Printed output is controlled by the PRINT option with settings:

estimates

for estimates of the parameters, and

monitoring

for monitoring information from the fitting process.

By default PRINT=estimates.

Graphical output is controlled by the PLOT option with settings:

histogram

for a plot of the fitted mixture against the histogram of probabilities,

density

for a plot of the fitted mixture against the kernel density estimate of the probabilities on a logit scale (this allows a more detailed comparison at small probability value),

logdensity

gives even greater detail, by putting the density on a log scale (note that greater variation is expected around small density values on the log scale),

inference

generates a plot of FDR, FRR and POWER against p, and

loginference

plots these statistics on log scales, restricted to p<0.5, with a background grid, to enable estimates to be read for specific probability values.

By default all the plots are produced.

The WINDOW option controls where the plots go and the KEYWINDOW option can be used to position the key in the inference plots.

Options: PRINT, DISTRIBUTION, LOWER, UPPER, PLOT, WINDOW, KEYWINDOW, MAXCYCLE, TOLERANCE.
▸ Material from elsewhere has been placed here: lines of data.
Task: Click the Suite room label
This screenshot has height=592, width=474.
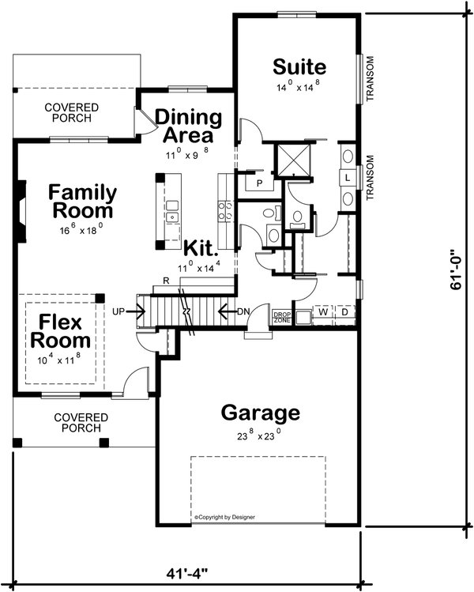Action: click(x=299, y=65)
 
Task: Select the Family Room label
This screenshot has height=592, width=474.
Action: click(x=82, y=202)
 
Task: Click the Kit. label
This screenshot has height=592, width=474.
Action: click(x=201, y=248)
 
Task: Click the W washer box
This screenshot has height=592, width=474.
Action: click(x=324, y=312)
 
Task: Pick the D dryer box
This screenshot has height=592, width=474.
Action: click(x=344, y=312)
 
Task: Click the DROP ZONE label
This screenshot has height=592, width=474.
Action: click(x=282, y=316)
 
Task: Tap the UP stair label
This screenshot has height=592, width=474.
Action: click(x=120, y=311)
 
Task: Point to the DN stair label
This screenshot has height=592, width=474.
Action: click(x=243, y=311)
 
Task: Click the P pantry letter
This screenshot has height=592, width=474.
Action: click(x=258, y=183)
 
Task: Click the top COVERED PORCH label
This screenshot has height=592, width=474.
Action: click(x=72, y=112)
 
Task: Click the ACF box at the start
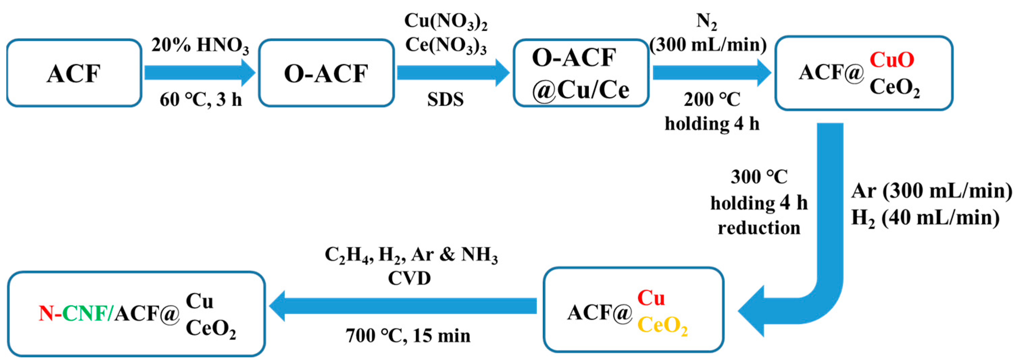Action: (x=74, y=73)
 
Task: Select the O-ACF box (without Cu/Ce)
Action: (x=326, y=73)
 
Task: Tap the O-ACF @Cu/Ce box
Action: (x=580, y=73)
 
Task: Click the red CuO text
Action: (x=892, y=59)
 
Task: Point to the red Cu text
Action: (x=651, y=298)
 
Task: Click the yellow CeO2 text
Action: (x=662, y=325)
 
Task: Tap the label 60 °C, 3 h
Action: (x=201, y=100)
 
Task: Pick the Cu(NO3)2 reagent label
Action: (x=446, y=21)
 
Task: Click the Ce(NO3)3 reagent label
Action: (x=446, y=45)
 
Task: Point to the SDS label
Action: (x=445, y=100)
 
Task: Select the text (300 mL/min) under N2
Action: (x=708, y=45)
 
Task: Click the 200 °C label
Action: (x=712, y=99)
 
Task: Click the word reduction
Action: (x=759, y=228)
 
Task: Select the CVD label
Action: (x=409, y=279)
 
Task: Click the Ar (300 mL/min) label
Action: (x=931, y=191)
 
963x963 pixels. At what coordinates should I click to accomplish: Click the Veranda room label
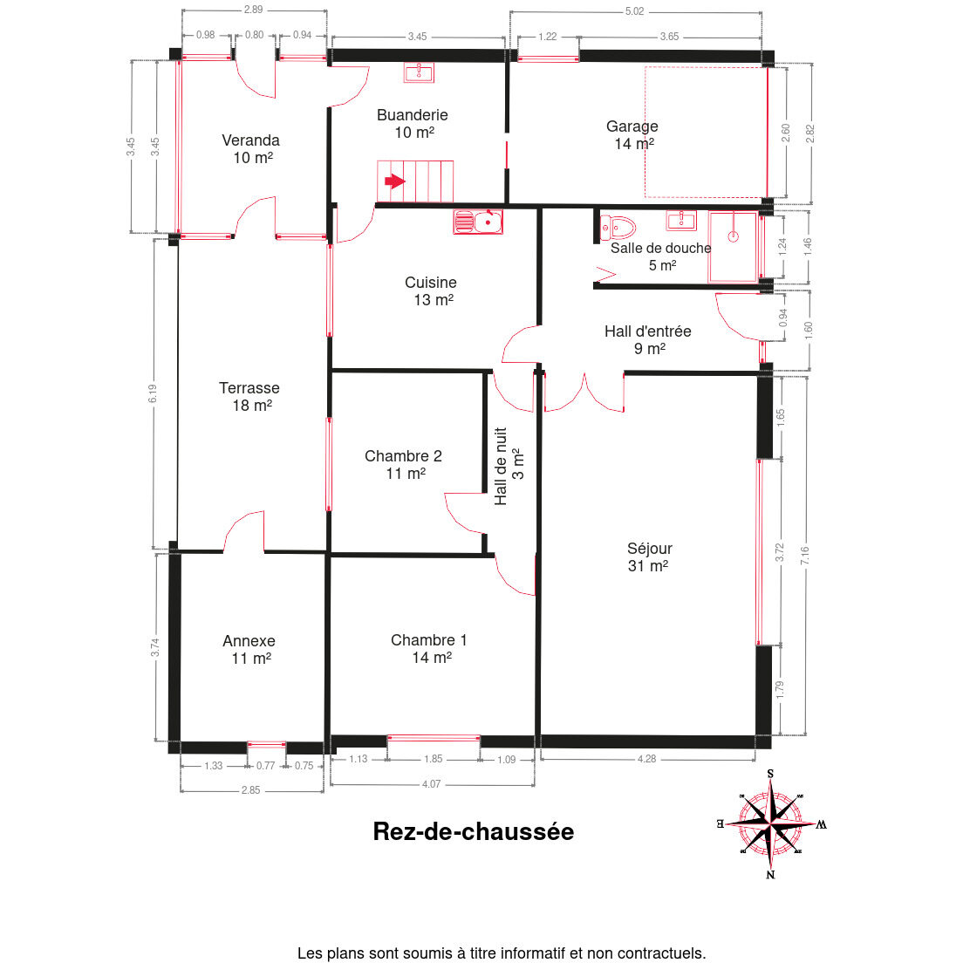250,148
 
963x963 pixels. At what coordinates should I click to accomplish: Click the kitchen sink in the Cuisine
478,222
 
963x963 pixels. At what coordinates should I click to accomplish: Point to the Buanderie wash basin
419,72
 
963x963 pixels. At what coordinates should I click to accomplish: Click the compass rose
771,823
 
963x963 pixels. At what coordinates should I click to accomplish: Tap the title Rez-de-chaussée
474,831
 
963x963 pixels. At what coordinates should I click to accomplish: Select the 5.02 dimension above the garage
634,11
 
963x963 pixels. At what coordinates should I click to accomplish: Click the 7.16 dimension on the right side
805,555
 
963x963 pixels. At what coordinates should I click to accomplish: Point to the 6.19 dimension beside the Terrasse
153,393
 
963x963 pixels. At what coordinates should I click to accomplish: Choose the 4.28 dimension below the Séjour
646,759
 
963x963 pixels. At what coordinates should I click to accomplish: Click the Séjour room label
649,557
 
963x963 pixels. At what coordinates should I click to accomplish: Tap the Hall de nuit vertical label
509,466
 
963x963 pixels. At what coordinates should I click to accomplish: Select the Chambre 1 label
429,649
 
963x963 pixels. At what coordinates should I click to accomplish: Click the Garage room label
632,134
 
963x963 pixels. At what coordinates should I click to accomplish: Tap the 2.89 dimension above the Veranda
253,10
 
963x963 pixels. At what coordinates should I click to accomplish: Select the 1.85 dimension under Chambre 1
433,759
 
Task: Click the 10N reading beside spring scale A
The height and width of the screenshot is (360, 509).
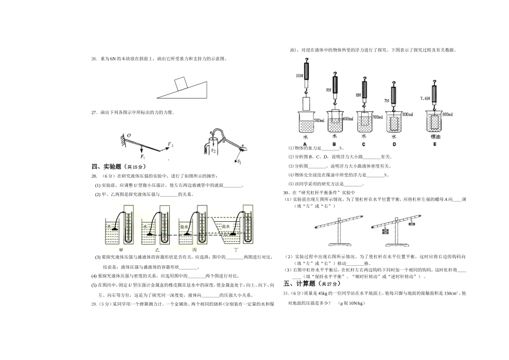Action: click(x=299, y=76)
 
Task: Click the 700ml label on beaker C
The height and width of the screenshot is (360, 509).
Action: click(x=377, y=117)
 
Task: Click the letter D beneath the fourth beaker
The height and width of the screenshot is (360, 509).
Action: click(x=394, y=144)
Parameters: PROBABILITIES, ESTIMATES, FDR, FRR, POWER, POSTHA, LOGLIKELIHOOD, NCYCLES.

Method

In the context of hypothesis testing the false discovery rate, FDR, can be defined as the probability of H₀ being true when the result of the statistical test leads us to accept H_a:

FDR = Prob(H₀/D_a).

By Bayes theorem

Prob(H₀/D_a) = Prob(D_a/H₀) × Prob(H₀) / Prob(D_a)

and

Prob(D_a) = Prob(D_a/H₀) × Prob(H₀) + Prob(D_a/H_a) × Prob(H_a).

Further, in the context of multiple testing, where there are many p-values available, all the terms in these expressions can be derived by modelling the p-values as a 2-component mixture distribution. The p-values, under H₀, have a Uniform density and, under H_a, can be modelled as a Beta or truncated Gamma density. The mixing proportions are Prob(H₀) and Prob(H_a) respectively. Prob(D_a/H_a) is CLBETA(p; A; B) or CLGAMMA(p; A; B). The False Rejection Rate,

FRR = Prob(H_a/Do)

is derived similarly. The posterior probability of H_a,

PostH_a = Prob(H_a/p)

= Prob(p/H_a) × Prob(H_a) / (Prob(p/H_a) × Prob(H_a) + Prob(p/H₀) × Prob(H₀))

and each term is estimated by the mixture model parameters.

Action with RESTRICT

The PROBABILITIES parameter can be restricted. All output estimates will then be based only on those unrestricted units.

References

Allison, D.B., Gadbury. G.L., Heo, M., Fernandez, J.R., Lee, C.-K., Prolla, T.A., & Weindruch R. (2002). A mixture model approach for the analysis of microarray gene expression data. Computational Statistics & Data Analysis, 39, 1-16.

Storey J.D. & Tibshirani R. (2003). Statistical significance for genomewide studies. Proceedings of the National Academy of Science, 100, 9440-9445.